YS: When Bitcoin prices rose in the past few months, users on X criticised that WazirX was unable to let the users take advantage of the rally. How do you respond to this?

NS: With crypto, it is what it is. When the market goes up, people are frustrated because they can’t sell and take profits. When it goes down, they’re upset because they can’t buy more or they missed the chance to sell earlier. Either way, not having access to your portfolio is frustrating, and we completely understand that.

Whether prices are rising or falling, there will always be frustration when users feel stuck. That’s exactly why our main priority is reopening the platform as soon as possible. That’s the only real solution here—no one wants to be in this situation any longer than necessary.

YS: Could you also give some insight into the kind of regulatory conversations you are having within India post the attack?

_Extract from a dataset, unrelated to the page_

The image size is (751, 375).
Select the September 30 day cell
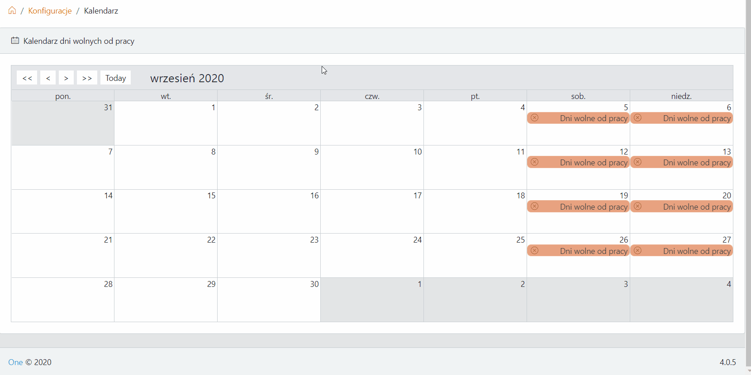[x=269, y=300]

NS: We’ve been staying in constant communication with the relevant agencies, keeping them updated on everything—from compliance matters to the theft incident. Anytime there’s new information or changes, we make sure they’re informed.

Even though the platform isn’t operational right now, we still have customers, and we continue to receive compliance queries and law enforcement requests. We’ve been actively responding to all of them, ensuring that every channel remains open and that we’re addressing concerns in a timely manner.

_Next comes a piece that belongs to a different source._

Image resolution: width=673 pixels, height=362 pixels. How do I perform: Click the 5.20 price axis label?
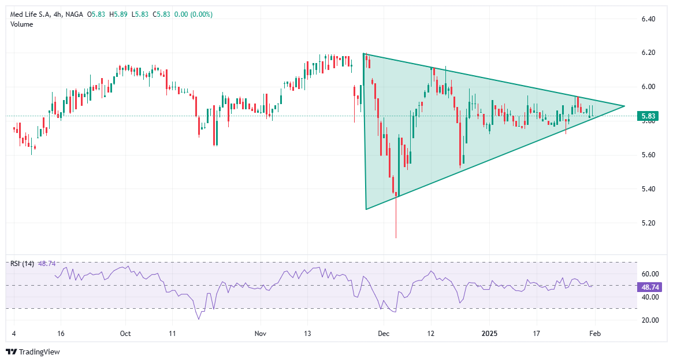point(648,223)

YS: Your plan mentions white knight collaborations in the recovery timeline. Can you share any updates on who these white knights are or the nature of your discussions with them?

NS: Though we cannot go into the specifics, it’s mostly exchanges because that’s the best fit right now. We’re in talks with a few, but these negotiations take time. Initially, we thought we’d finalise everything and then include it in the restructuring plan. But we quickly realised that users were pushing for one thing above all—reopening the platform as soon as possible, especially with the ongoing bull market.

That’s why we decided to run these discussions in parallel rather than making them a blocker to the restructuring. Talks are still ongoing, and as we’ve outlined in our plan, we’ll share updates when things materialise.

Realistically, though, everything hinges on the approval of the restructuring plan. If it’s passed, negotiations become much smoother, and we can bring real value from these partnerships. If it’s not, there’s not much for these potential white knights to step in and support.